What to work on: The line with "Select recipe slot number 0" and each line following it, up to the final line of the data, should be set down exactly; pictures stay out.

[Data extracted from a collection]
Segment Open
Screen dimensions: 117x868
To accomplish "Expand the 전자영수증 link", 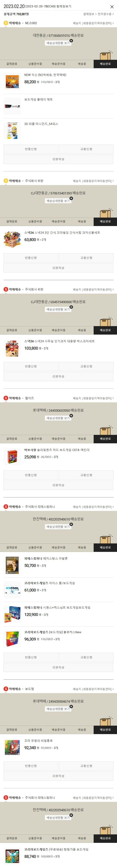I will [106, 14].
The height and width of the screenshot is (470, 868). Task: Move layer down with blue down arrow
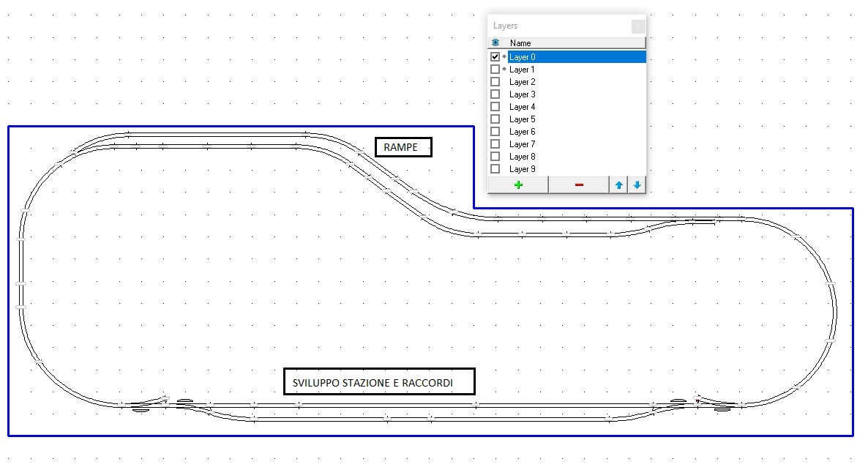[637, 185]
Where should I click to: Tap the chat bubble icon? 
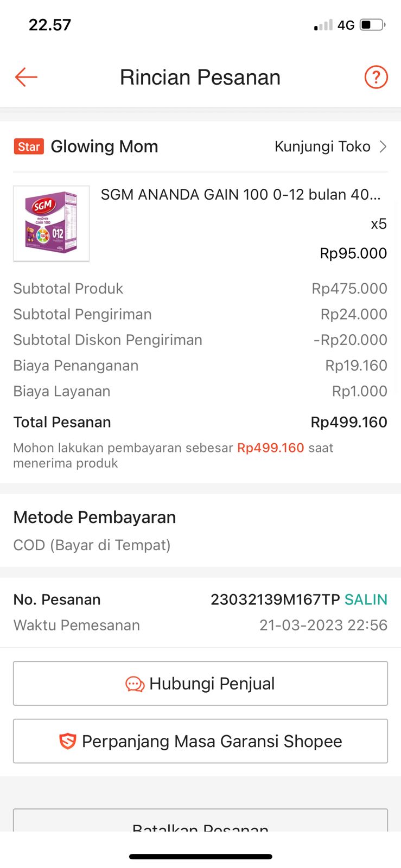coord(135,684)
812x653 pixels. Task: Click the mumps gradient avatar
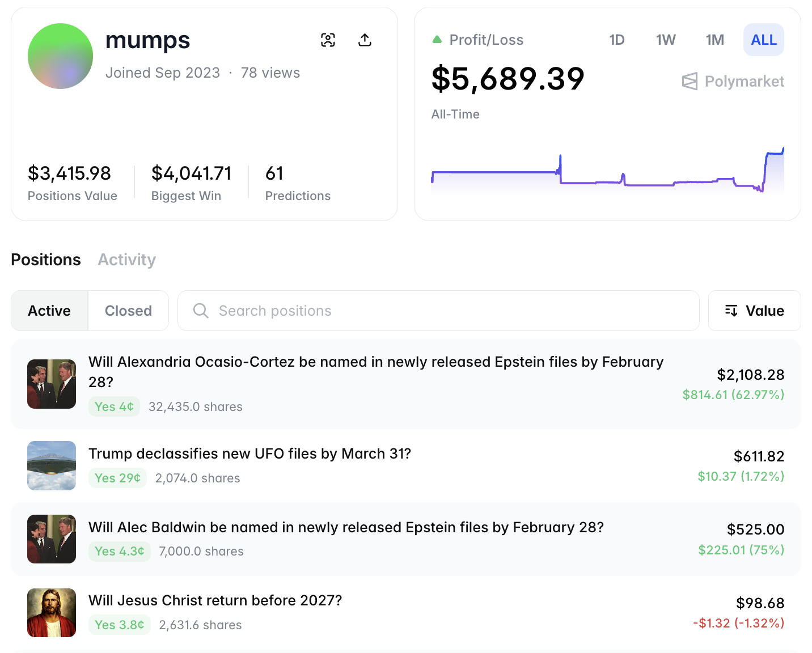(60, 56)
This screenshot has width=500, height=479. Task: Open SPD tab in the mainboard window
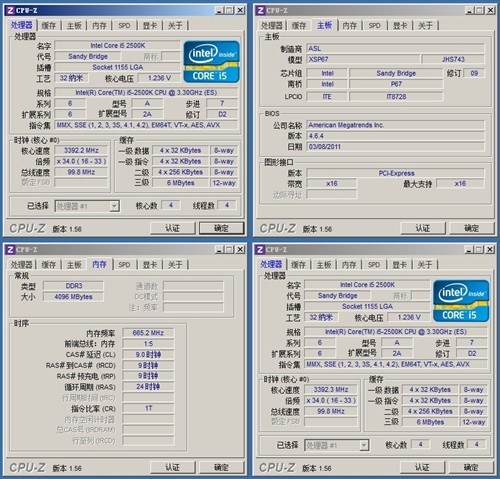tap(374, 25)
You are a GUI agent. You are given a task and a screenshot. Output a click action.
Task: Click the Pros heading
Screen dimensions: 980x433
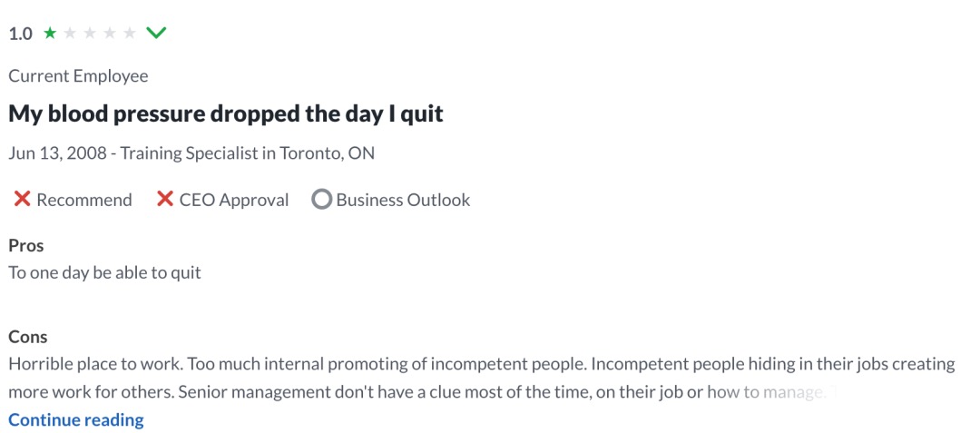[x=26, y=246]
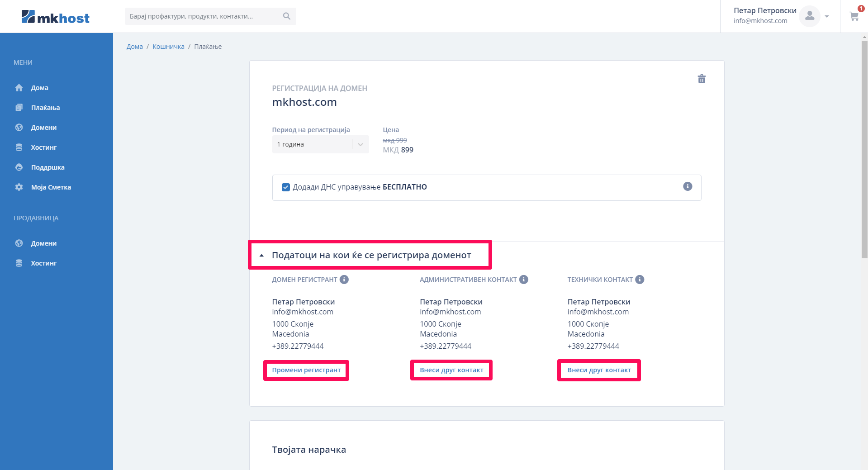Open the Период на регистрација dropdown
Viewport: 868px width, 470px height.
(320, 144)
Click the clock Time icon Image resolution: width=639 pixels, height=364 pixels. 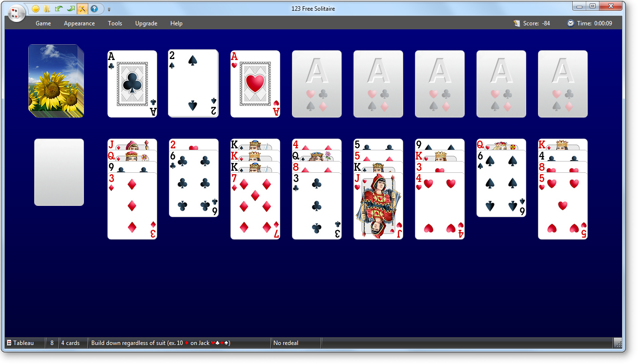click(570, 23)
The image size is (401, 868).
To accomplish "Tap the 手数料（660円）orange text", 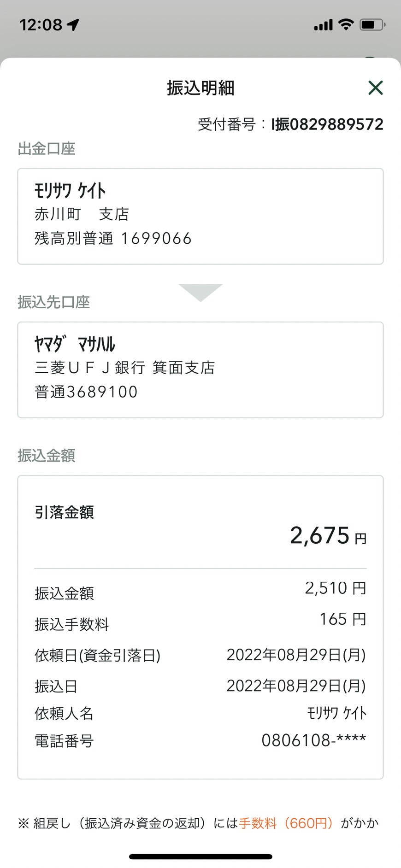I will click(x=286, y=823).
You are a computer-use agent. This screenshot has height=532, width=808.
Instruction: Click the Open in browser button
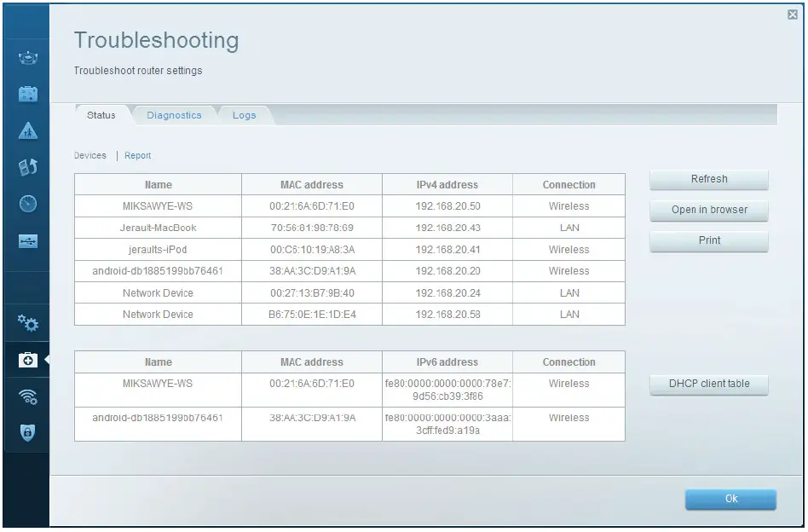coord(709,210)
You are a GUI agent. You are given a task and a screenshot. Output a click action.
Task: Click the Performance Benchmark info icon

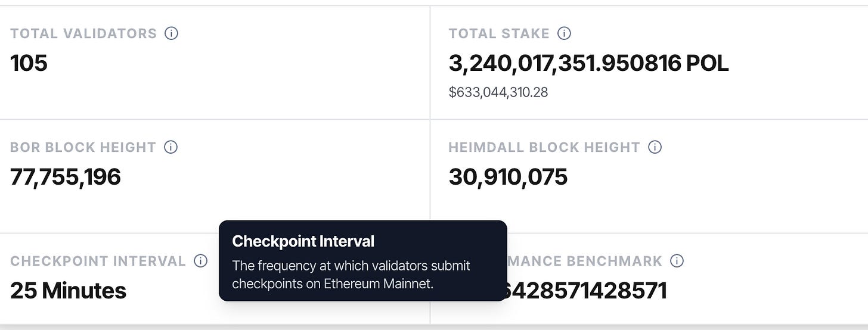coord(677,261)
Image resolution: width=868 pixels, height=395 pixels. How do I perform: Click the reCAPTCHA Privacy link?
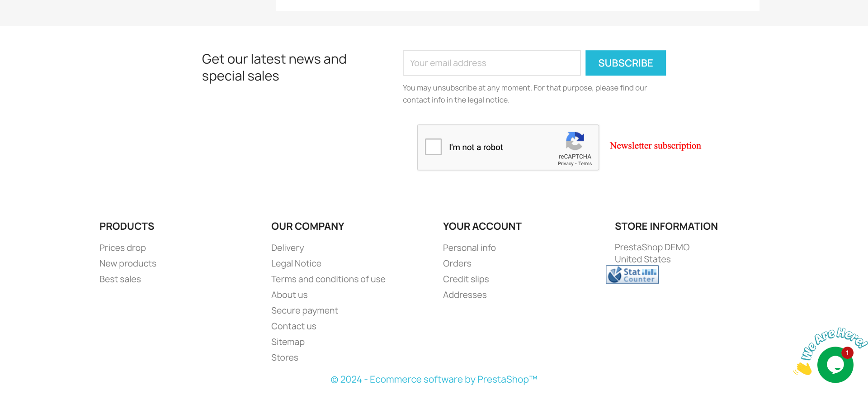(x=566, y=164)
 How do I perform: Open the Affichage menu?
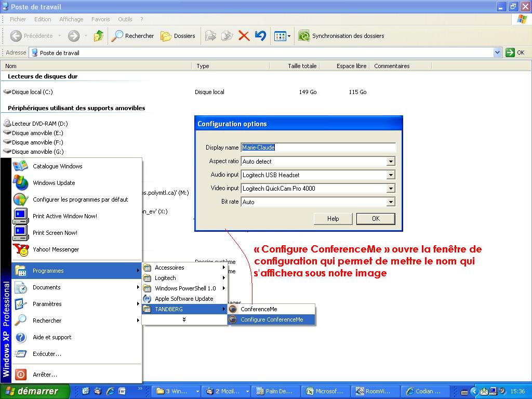[x=71, y=19]
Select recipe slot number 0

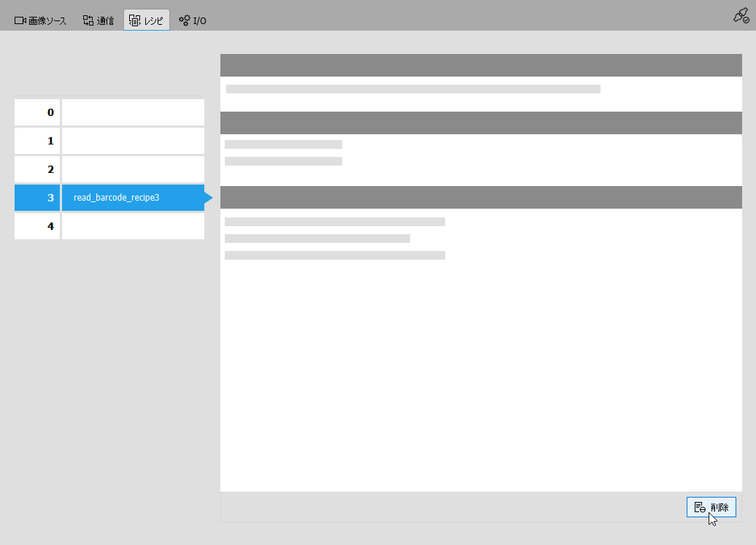point(37,112)

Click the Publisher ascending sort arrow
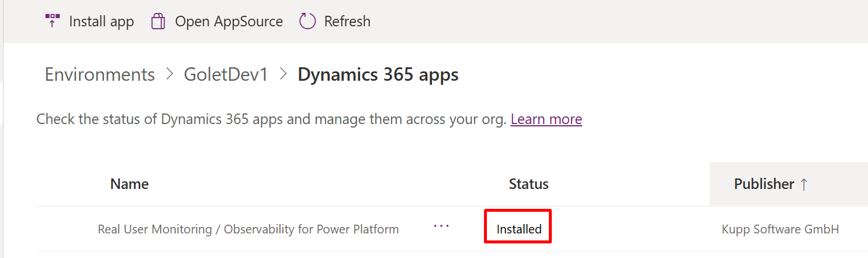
Segment Closed
Result for this task:
Select recipe slot number 0

point(37,112)

Click the Publisher ascending sort arrow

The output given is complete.